En las alturas, hemos dejado atrás Somiedo, y ya estamos casi tan altos como los altivos cerros que dominan la cordillera, grandes praderas de hermosa hierva nos relajan, vamos pasando por relativas rectas que nos marcan el punto más alto de la ruta que estamos recorriendo, rozamos los 1500 metros. Javier se acerca al deposito y con voz expectante y serena me dice:

- Blanquita, estamos entrando en León, en la región de Babia. Cuentan que antaño, en la reconquista, muchos hombres se abandonaban a la meditación en estos montes. Todavía hoy en día, cuando alguien esta pensativo, se le dice "estas en Babia", aludiendo a aquellos tiempos de sobrecogimiento de los ermitaños que aquí habitaban.

Descanso y sellado.Pasamos de las abruptas y quebradas heridas de las montañas Astures, a las alomadas y suaves cimas de las Leonesas. El monte bajo, aparece y desaparece entre tierras de labor de verde cereal, mecido por la brisa del medio día. Los jergenes, el espliego, el romero y el tomillo bordean las manchas de monte, entre las que destacan los robles, pinos y majuelos. Descendemos hacia las alturas de la Castilla Vieja, pasando de León a Valladolid. Parece que en cada curva salimos de la amenazante negrura de una nube que nos persigue, pasando entre cortinas de lluvia, que se descuelga en el horizonte oscuro, sin tocarnos, como esquivando la carretera por donde vamos.

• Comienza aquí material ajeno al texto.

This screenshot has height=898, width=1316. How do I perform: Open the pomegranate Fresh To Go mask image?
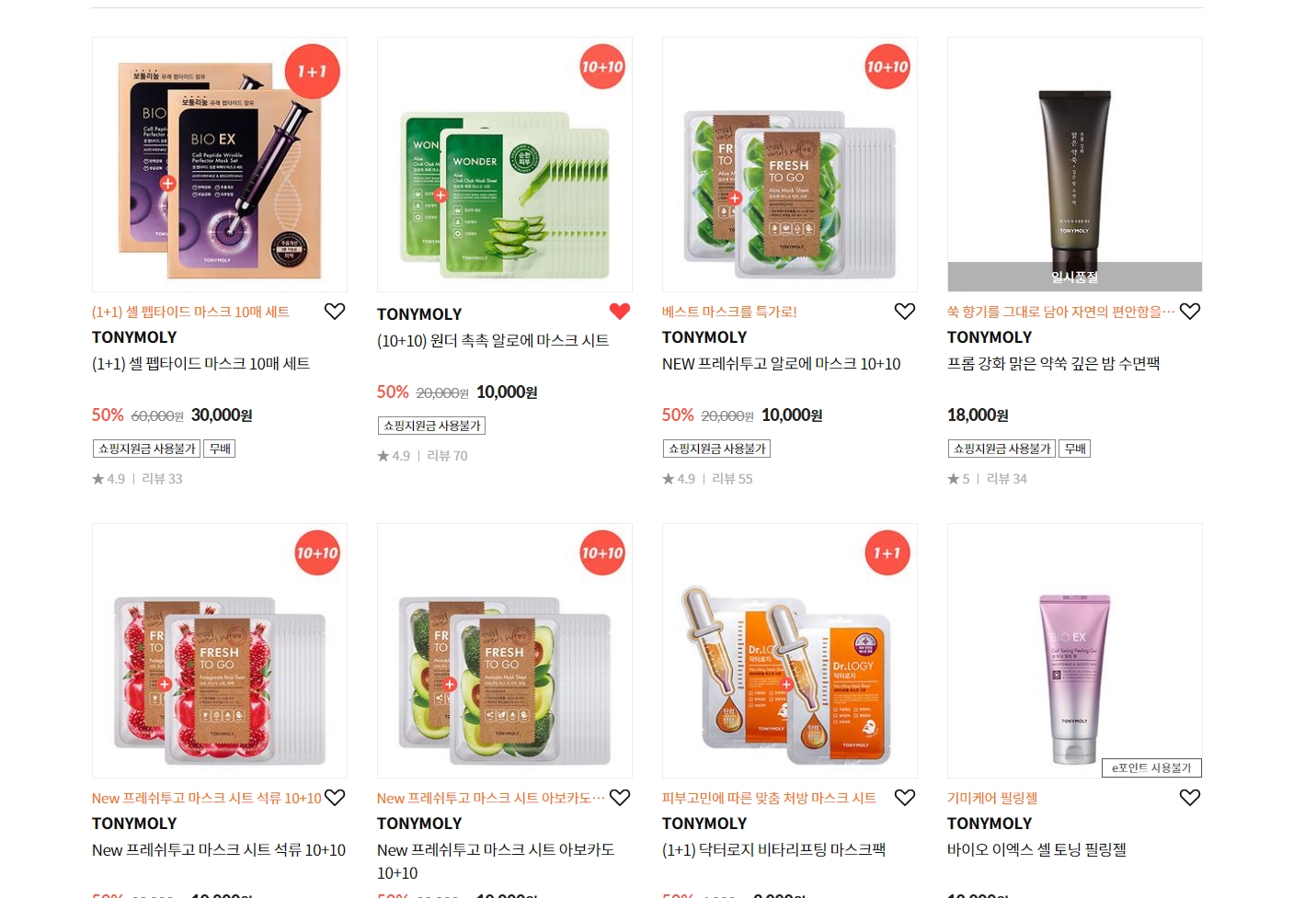click(x=220, y=651)
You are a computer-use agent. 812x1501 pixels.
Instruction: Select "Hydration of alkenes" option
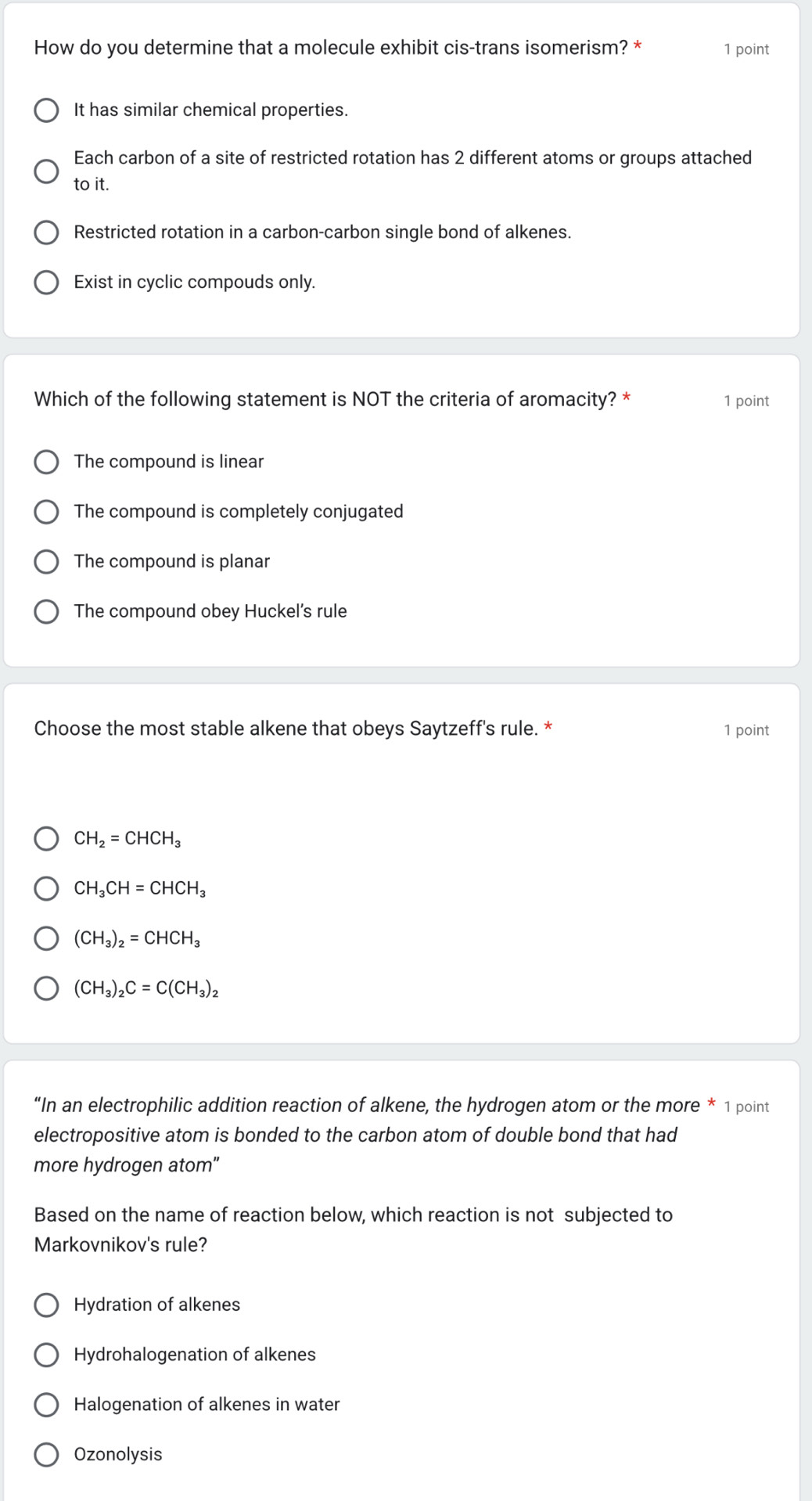pos(47,1305)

Una parada para tomar algo ligero, sellar el pasaporte y continuamos ya en tierras de Campos, cerca de Grajal de la Ribera, con los llanos por horizonte. Avanzamos a buen ritmo por las carreteras. Tomamos un camino para terminar en Villafrechós, lo marrón, breve, tampoco nos detenía y seguíamos hacia Medina de Rioseco, que partíamos en dos para continuar hacia el destino.

En Motolid, el último sello del día, ya estamos en Valladolid y en una lengua de motos, entramos en el parque cerrado del Paseo de Recoletos a las 19:07 horas. Hemos cubierto los más de 400 kilómetros del día en compañía de Jorge, un buen compañero, dice Javier.

Después del sellado del pasaporte, tomamos rumbo al hotel, mientras una fina lluvia hace su presentación. Ya en el hotel, el cielo se abre y desde su garganta se precipita un aguacero que nos acompañará hasta bien entrada la noche. Javier está en la habitación del hotel, después de haber estado en le briefing de la noche, al que me ha dicho había llegado tarde por el aguacero. Bueno, tal vez mañana sea diferente, ahora toca descansar y soñar con montañas, prados, siembras infinitas y flores azules, moradas, blancas y amarillas. Aparece un aroma de pétalos abiertos... ¿estaré soñando?